5 things to do in Seattle this weekend
Sea Shanties aboard the Lady Washington
While I’m a frequent attendee (and highly recommend) the Northwest Seaport’s monthly shanty sing, this event takes singing sea shanties to a whole new level. On this adventure, Seattle Obscura Society takes guests out to sea on Lady Washington, the Gray’s Harbor Historical Seaport’s 1989 replica of an 18th century ship. The ship itself is noteworthy as it appeared in the Pirates of the Caribbean: Curse of the Black Pearl and Star Trek: Generations. You will board the ship, get to help the crew with setting the sails and then settle in for an evening of sightseeing and enjoying sea shanties led by local musician Michael Owcharuk and “all sea creature-themed, pld-time music spectacular” The Mermen.
If you go: Sea Shanties aboard the Lady Washington, Carillon Point Marina, 6 p.m. Sept. 8 ($75)—N.C.

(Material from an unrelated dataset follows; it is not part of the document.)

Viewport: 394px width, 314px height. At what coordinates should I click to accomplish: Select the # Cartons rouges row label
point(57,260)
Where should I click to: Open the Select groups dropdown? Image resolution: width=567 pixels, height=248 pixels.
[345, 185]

Northwest Tequila and Agave Spirits Festival
A few years ago, I did a mezcal flight at local restaurant Mezcaleria de Oaxaca and my views were forever changed on the spirit I’d previously thought of as “like tequila but really smoky.” My eyes were opened to not only the nuanced flavors of mezcal, but the rich history and culture surrounding its preparation. The 5th Annual Northwest Tequila and Agave Spirits Festival aims to do just this: connect people to the work and centuries-old traditions that go into crafting tequila and other agave spirits. What better way to foster this connection than through taste? With over 150 spirits at the festival, try a variety of samples (from mainstays like Don Julio to newcomers like Northwest-based Papa Bueno), learn about where it comes from and take home a few bottles of your favorites as a memento. In addition, enjoy nibbles from local restaurants and cocktails, beer and water. Don’t forget the water.
If you go: Northwest Tequila and Agave Spirits Festival, Renton Pavillion, Sept. 9 ($55)—N.C.

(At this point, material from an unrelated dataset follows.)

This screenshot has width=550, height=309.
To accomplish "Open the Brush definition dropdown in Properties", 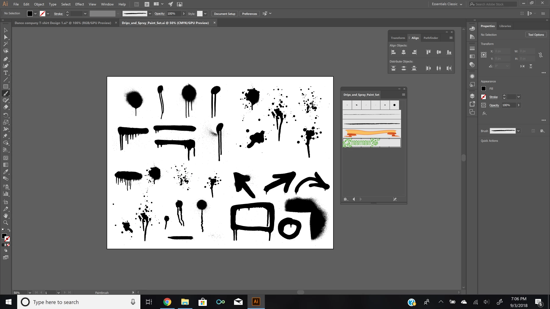I will [518, 131].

While Town Hall may be undergoing renovations this season, don’t despair — they’ll still be carrying on their unrivaled programming, but around the city! For this lecture, head to Capitol Hill’s gathering space The Summit to hear The Nation’s Washington correspondent John Nichols on the Horsemen of the Trumpocalypse. I was lucky enough to see fellow Wisconsinite Nichols here a few years ago, reading from his book Uprising: How Wisconsin Renewed the Politics of Protest from Madison to Wall Street. His humor, warmth, and great perspective from his decades-long experience as an on-the-ground journalist will make this night (about Trump’s inner circle) inspiring and hopeful.
If you go: John Nichols, The Summit on Pike, Sept. 11 ($5)—N.C.
I still think about a version of this show, which I caught last year at Cafe Nordo: the undeniably talented actor-performer Sara Porkalob mesmerizing audiences with a story about her Filipina grandmother, gangsters, sex and family. Did I mention it's a one-person show? And, it's a musical?! The announcement that Porkalob was tapped to be co-curator of this year's Intiman Festival generated lots of local theatrical buzz; the announcement that Dragon Lady would be fleshed out into a fuller production — still a one-person show with Porkalob portraying three generations of her family — immediately put the show on everyone's Must See lists. A twist on the usual immigration tale set to original songs that only someone as dynamic as Porkalob can pull off. It will be good.
If you go: Dragon Lady, Jones Playhouse at the UW, Through Oct. 1 (Tickets start at $20)--F.D.
MEX AM Northwest
The inaugural festival showcases Mexico through arts, culture, food and business. Events include a day of cross-cultural talks about arts, Mexican women and Americans who have made an impact in Mexico; a multi-course meal by Mexican Celebrity Chef Marco Marin of Latitud 32; a contemporary photography exhibit from Chiapas; a free performance by the Ballard Civic Orchestra, which is helmed by Paula Nava Madrigal; and an art show by local Mexican artists, which includes the incomparable Alfredo Arreguin. And in case you're feeling the insanity and need some additional creative relief: the socially-conscious, bi-cultural band Las Cafeteras will also be in town. If you haven't heard their song, "If I Was President," do yourself a favor and listen to it now; then, go see them live Sept. 13.